Quinn, in fact, was already halfway up one of them, and he was the first over, going into that great storm with just a revolver in his hand. Oamer went directly after him, his big behind squeezing with difficulty through the gap in the sandbags. I turned towards another ladder, at the top of which Scholes was pausing, taking in the scene. Whatever he saw made him shake his head: then he rolled forwards, like a reluctant swimmer entering a pool, and he disappeared from view.

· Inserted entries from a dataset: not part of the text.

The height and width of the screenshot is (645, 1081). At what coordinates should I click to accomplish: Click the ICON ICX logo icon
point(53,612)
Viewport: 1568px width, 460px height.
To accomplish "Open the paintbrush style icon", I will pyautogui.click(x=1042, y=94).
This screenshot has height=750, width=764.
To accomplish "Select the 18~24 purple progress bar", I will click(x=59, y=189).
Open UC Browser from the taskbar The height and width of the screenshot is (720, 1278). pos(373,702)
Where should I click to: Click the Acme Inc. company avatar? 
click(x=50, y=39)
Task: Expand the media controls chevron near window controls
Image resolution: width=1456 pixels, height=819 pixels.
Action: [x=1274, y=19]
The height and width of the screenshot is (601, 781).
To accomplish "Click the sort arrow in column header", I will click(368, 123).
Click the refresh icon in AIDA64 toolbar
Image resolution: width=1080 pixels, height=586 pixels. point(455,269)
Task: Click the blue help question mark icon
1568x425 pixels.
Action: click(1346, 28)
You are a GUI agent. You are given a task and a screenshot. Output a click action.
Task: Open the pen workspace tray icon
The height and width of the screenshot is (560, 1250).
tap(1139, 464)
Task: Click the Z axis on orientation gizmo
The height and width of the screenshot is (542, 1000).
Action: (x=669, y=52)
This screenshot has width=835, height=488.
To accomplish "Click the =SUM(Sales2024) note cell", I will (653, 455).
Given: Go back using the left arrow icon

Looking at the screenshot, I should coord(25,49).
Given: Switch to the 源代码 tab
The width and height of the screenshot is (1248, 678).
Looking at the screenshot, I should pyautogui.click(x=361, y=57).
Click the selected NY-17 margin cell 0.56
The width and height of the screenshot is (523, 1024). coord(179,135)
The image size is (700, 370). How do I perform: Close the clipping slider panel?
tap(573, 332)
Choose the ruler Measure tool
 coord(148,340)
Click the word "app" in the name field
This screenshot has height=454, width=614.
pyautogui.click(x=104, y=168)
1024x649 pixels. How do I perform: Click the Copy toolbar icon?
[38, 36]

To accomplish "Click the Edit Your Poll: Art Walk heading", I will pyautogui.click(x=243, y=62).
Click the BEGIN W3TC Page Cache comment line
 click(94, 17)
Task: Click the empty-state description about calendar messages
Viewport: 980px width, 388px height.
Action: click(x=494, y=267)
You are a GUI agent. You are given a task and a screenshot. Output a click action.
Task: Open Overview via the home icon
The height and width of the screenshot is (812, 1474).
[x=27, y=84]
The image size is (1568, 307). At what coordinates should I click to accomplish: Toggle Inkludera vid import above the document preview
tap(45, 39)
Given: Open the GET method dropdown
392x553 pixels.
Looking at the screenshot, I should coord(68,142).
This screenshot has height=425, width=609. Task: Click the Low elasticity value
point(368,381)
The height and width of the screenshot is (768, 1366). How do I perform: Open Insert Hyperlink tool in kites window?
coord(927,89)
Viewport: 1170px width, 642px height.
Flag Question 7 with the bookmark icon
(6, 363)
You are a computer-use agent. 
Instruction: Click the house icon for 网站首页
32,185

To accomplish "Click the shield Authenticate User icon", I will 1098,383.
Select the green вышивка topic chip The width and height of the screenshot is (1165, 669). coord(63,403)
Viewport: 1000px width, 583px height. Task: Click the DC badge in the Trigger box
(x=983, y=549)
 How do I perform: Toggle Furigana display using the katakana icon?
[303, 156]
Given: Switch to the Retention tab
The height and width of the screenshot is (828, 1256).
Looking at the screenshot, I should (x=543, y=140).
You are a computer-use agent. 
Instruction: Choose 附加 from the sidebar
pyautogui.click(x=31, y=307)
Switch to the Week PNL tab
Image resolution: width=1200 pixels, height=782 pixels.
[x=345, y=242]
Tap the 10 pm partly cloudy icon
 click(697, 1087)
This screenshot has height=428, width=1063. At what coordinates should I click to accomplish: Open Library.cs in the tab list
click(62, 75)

As I approached the top of the ladder, I did so with the idea that everyone knew more about what to do in this battle than I did myself – the action in the trench had seemed to indicate as much – but the picture disclosed when I raised my head above the topmost sandbag put paid to that notion. I saw the remains of a bad idea: a vast acreage of baked earth; lines of men, half on the ground, half walking forwards. This was what remained of ‘open formation’. Sometimes the ones moving forward went suddenly down to the ground; sometimes some of those got up again. I knew that in one glance I had taken in hundreds of dead men. Smoke rolled over the picture, revealing new scenes of chaos, then hiding them for decency’s sake. In its higher levels, rotating lines of denser smoke forged upwards, and dissolved as they fell – and these were the shells of our barrage. That was part of the noise, but there was another, sharper sound: machine guns, but so many of them that they merged into one continuous explosion. It was a triumphant kind of noise: look what we can do when we band together! And they were German machine guns.